# REQUIREMENTS:
1. In the HyperSwap business continuity text below, rewrite the paragraph that begins "The IBM i paths during the outage" as a short bulleted list that keeps its main facts.
2. Answer these questions from the HyperSwap business continuity text below, with each answer on its own line and marked like its question.
(a) How is the outage of the I/O group on Site 1 triggered?
(b) How is the failure of Power hardware on site 1 simulated?
(c) How many active and passive paths do the LUNs in IBM i on site 2 have?
3. Write a continuation of the HyperSwap business continuity text below, starting after its last sentence.

# PASSAGE PROVIDED:

- - - -

Business continuity scenarios
In this chapter we describe some business continuity scenarios.
5.1 Business continuity scenarios for IBM i full system with HyperSwap
In this chapter, we describe business continuity solutions with Storwize HyperSwap and full system IBM i.
5.1.1 Outage of Storwize IO group on Site 1
To trigger the outage of the I/O group on Site 1, we enter a Service state for both Storwize Node 1 and Node 2.
At the outage, the I/O rate automatically transfers to Node 3 and Node 4 at Site 2. The IBM i workload keeps running, and there are no relevant messages in IBM i message queues.
IBM i LUNs now have the path status as follows:
8 failed paths: The paths from Node 1 and Node 2.
4 active paths and 4 passive paths: The paths from Node 3 and Node 4. Active paths are the paths through the preferred node of a LUN, and the passive paths are through the non-preferred node of the LUN.
To end the outage of the I/O group at Site 1, we exit the service state of both nodes at Site 1. The IBM i I/O rate automatically transfers to Node 1 and Node 2, the IBM i workload keeps running, and there are no relevant messages in IBM i message queues. After failback, the status of IBM i paths is the same as initially: 4 active and 16 passive paths.
I/O rate on nodes during the outage is shown on the IBM Spectrum Control™ graph in Figure 5-1.
Figure 5-1 Test: I/O group on Site 1 fails
The IBM i paths during the outage are shown in Figure 5-2. Each DMPxxx resource represents one path to the LUN. Note that now different DMPxxx resources are active than before the outage. This means that different paths are used for the I/O rate.
Figure 5-2 IBM i paths during the outage of IO group on Site 1
5.1.2 Outage of Power hardware on Site 1
In Power HMC, we power down the IBM i partition on site 1 to simulate the failure of Power hardware on site1.
Fail-over to site 2
Perform the following steps to fail-over IBM i workload to site 2:
1. In the HyperSwap cluster, unmap HyperSwap LUNs from the Host of IBM i on Site 1, and map the LUNs to the host of IBM i on Site 2, as can be seen in Figure 5-3 and Figure 5-4 on page 37.
Figure 5-3 Power HW on site 1 falls: unmap the LUNs
Figure 5-4 Power HW on site 1 falls: remap the LUNs
2. In POWER HMC, activate the IBM i partition at Site 2 and perform an IPL.
The LUNs in IBM i on site 2 are shown in Figure 5-5. By LUN serial number you can see that they are the same LUNs as in IBM i on site 1.
Figure 5-5 IBM i LUNs on site 2
The LUNs in IBM i on site 2 have 4 active paths and 12 passive paths, as can be seen in Figure 5-6.
Figure 5-6 Paths to IBM i LUNs on site 2
Failback to Site 1 after outage
Perform the following steps to failback to site 1 after the outage is ended:
1. End the jobs in IBM i on site 2 and power down IBM i using the CLI.

- - - -

# EXTRACTED DATA:

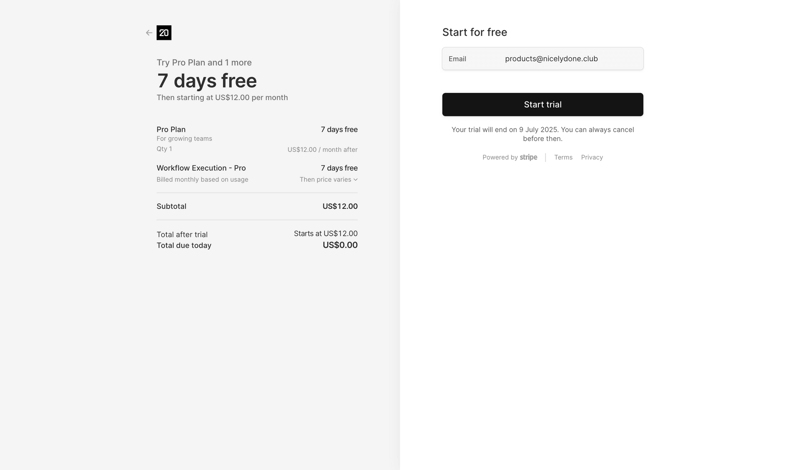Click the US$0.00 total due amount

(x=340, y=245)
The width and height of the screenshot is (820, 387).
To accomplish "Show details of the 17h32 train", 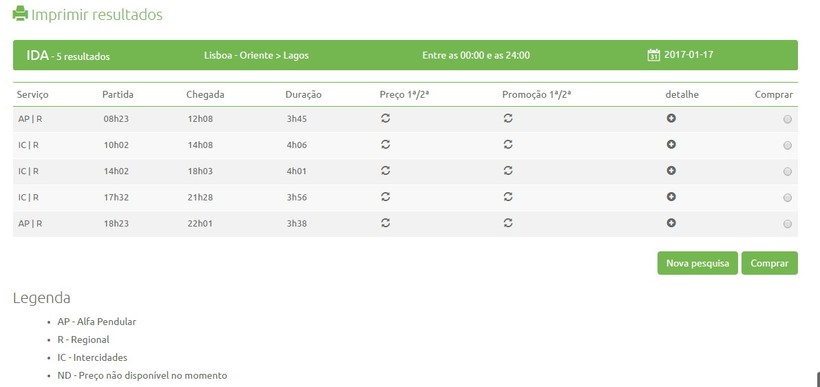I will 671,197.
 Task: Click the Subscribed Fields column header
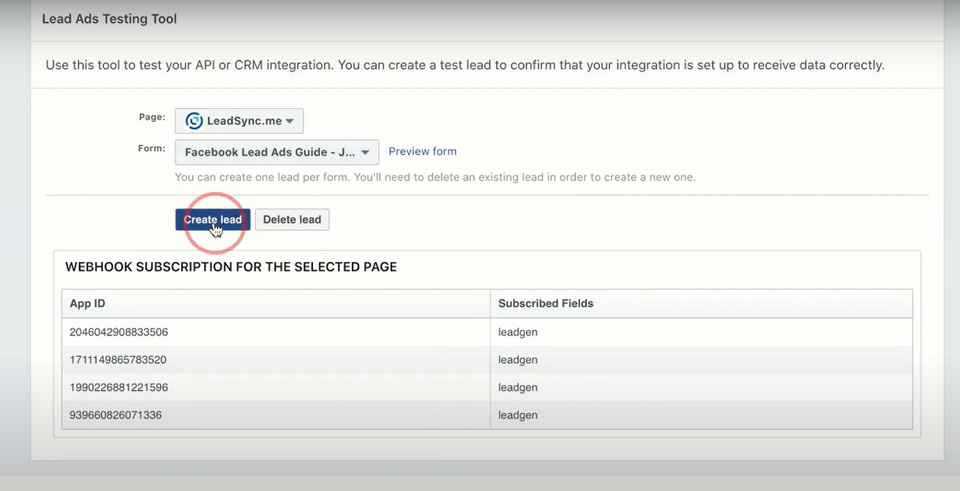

- - - -

# EXERCISE ANSWERS:
1.
- Figure 5-2 shows the IBM i paths during the outage.
- Each DMPxxx resource represents one path to the LUN.
- Different DMPxxx resources are active than before the outage, so the I/O rate uses different paths.

2.
(a) Both Storwize Node 1 and Node 2 are put into a Service state.
(b) The IBM i partition on site 1 is powered down in Power HMC.
(c) They have 4 active paths and 12 passive paths.

3.
2. After IBM i is powered-down, unmap the IBM i LUNs from the host of site 2 in Storwize V7000 and map them to the Host of site 1. This can be seen in Figure 5-7 and Figure 5-8 on page 39.
Figure 5-7 Fail-back: unmap LUNs in Storwize
Figure 5-8 Failback: remap LUNs in Storwize
3. IPL IBM i on site 1.
The IO rate on the nodes is captured by IBM Spectrum Control, and it is shown on the IBM Spectrum Control graph in Figure 5-9.
The IO rate is initially running on both nodes on site 1: node 1 and node 2. After starting the workload in IBM i on site 2 HyperSwap transfers the workload on node 3 and node 4 on site 2.
After we failback to site 1, HyperSwap transfers the IO rate to nodes on site 1.
Figure 5-9 IBM Spectrum Control graph of I/O rate
5.1.3 Disaster at site 1
To simulate a disaster at Site 1, we trigger the outage of both Power hardware and Storwize node 1 and node 2. For this, we use Power HMC to power down the IBM i LPAR. At the same time, we use the Storwize GUI to Enter Service State for nodes 1 and 2.
Failover to site 2
After the simulated disaster, we perform the following steps to fail over to site 2. In Storwize, we remap the IBM i LUNs to the host of IBM i on site 2:
1. In HMC on site 2, we IPL IBM i on site 2, and restart workload on site 2.
2. After failover, there are 8 paths in IBM_i_site2: 4 active and 4 passive. Failed paths are not indicated because we started the partition after failure of paths to node 1 and node 2. The paths in IBM i on site2 are shown in Figure 5-10.
Figure 5-10 Paths after failover
3. The I/O rate is transferred to Storwize node 3 and node 4 on Site 2.
4. For the “end of the disaster” we exit Service state on node 1 and node 2 for the Storwize system using the GUI, and then power on IBM i using the PowerHMC. After enabling the nodes at Site 1, IBM i Site 2 can now see 16 paths: 8 active and 8 passive. This is shown in Figure 5-11 on page 41.
Figure 5-11 Paths after enabling nodes at Site 1
Failback to site 1
To fail back, complete the following steps:
1. Power down IBM_i_site2 from the operating system.
2. Change the LUN mapping to the host of IBM i on site 1, and start IBM i on site 1.
3. Restart workload on site 1.
The IBM Spectrum Control graph shows the I/O rate during failover to Site 2 and failback to Site 1, and is shown in Figure 5-12 on page 41.
Figure 5-12 IBM Spectrum Control graph of I/O rate
5.2 Business continuity scenarios with Live Partition Mobility and Storwize HyperSwap
Our setup scenario fulfils the following requirements for Live Partition Mobility (LPM):
IBM POWER7® firmware level.
SSH Communication between the two consoles enabled.
IBM i partition has only virtual resources: both disk capacity and Ethernet connected are virtualized.
The second WWPN of virtual FC adapters in IBM i is zoned in the SAN switches the same way as the first WWPN.
There is a Host in Storwize for the second WWPN, the HyperSwap LUNs are connected to both hosts: one with the first WWPN and one with the second WWPN.
For the complete checklist of prerequisites for LPM, see IBM PowerVM Virtualization Managing and Monitoring, SG24-7590.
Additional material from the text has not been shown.